Stored items:

########

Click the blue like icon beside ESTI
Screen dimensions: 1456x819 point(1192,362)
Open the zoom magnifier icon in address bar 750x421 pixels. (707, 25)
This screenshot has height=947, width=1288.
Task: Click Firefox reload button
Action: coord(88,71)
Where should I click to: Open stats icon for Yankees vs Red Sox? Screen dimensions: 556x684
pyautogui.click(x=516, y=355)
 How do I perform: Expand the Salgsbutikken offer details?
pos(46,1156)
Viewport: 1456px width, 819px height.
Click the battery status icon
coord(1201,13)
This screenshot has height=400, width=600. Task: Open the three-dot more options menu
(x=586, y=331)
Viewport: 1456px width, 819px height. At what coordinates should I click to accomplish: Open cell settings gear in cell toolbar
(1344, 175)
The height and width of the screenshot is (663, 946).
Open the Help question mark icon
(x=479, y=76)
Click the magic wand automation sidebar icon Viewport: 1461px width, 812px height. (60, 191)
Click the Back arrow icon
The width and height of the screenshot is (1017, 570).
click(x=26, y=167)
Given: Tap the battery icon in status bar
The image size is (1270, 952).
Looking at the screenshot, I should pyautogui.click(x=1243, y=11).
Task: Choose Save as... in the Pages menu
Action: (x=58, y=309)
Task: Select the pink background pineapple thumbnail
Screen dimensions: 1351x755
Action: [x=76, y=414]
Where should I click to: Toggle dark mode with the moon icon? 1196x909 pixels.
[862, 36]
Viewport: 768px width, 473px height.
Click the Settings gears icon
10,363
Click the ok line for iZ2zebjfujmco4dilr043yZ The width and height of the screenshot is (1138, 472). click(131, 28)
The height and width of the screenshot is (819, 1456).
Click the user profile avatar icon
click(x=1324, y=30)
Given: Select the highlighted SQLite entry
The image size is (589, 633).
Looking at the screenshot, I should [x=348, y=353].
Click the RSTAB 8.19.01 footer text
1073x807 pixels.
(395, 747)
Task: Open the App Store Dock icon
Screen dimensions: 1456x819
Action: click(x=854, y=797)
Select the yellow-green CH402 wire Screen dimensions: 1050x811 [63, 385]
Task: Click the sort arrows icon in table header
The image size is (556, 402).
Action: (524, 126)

########

Copy all of the lines above without changing anything in them.

*Response*.
Click the blue like icon beside ESTI
Screen dimensions: 1456x819 point(1192,362)
Open the zoom magnifier icon in address bar 750x421 pixels. (707, 25)
This screenshot has height=947, width=1288.
Task: Click Firefox reload button
Action: coord(88,71)
Where should I click to: Open stats icon for Yankees vs Red Sox? Screen dimensions: 556x684
pyautogui.click(x=516, y=355)
 How do I perform: Expand the Salgsbutikken offer details?
pos(46,1156)
Viewport: 1456px width, 819px height.
Click the battery status icon
coord(1201,13)
This screenshot has height=400, width=600. Task: Open the three-dot more options menu
(x=586, y=331)
Viewport: 1456px width, 819px height. At what coordinates should I click to accomplish: Open cell settings gear in cell toolbar
(1344, 175)
The height and width of the screenshot is (663, 946).
Open the Help question mark icon
(x=479, y=76)
Click the magic wand automation sidebar icon Viewport: 1461px width, 812px height. (60, 191)
Click the Back arrow icon
The width and height of the screenshot is (1017, 570).
click(x=26, y=167)
Given: Tap the battery icon in status bar
The image size is (1270, 952).
Looking at the screenshot, I should pyautogui.click(x=1243, y=11).
Task: Choose Save as... in the Pages menu
Action: (x=58, y=309)
Task: Select the pink background pineapple thumbnail
Screen dimensions: 1351x755
Action: [x=76, y=414]
Where should I click to: Toggle dark mode with the moon icon? 1196x909 pixels.
[862, 36]
Viewport: 768px width, 473px height.
Click the Settings gears icon
10,363
Click the ok line for iZ2zebjfujmco4dilr043yZ The width and height of the screenshot is (1138, 472). click(131, 28)
The height and width of the screenshot is (819, 1456).
Click the user profile avatar icon
click(x=1324, y=30)
Given: Select the highlighted SQLite entry
The image size is (589, 633).
Looking at the screenshot, I should [x=348, y=353].
Click the RSTAB 8.19.01 footer text
1073x807 pixels.
(395, 747)
Task: Open the App Store Dock icon
Screen dimensions: 1456x819
Action: click(x=854, y=797)
Select the yellow-green CH402 wire Screen dimensions: 1050x811 [63, 385]
Task: Click the sort arrows icon in table header
The image size is (556, 402).
Action: (524, 126)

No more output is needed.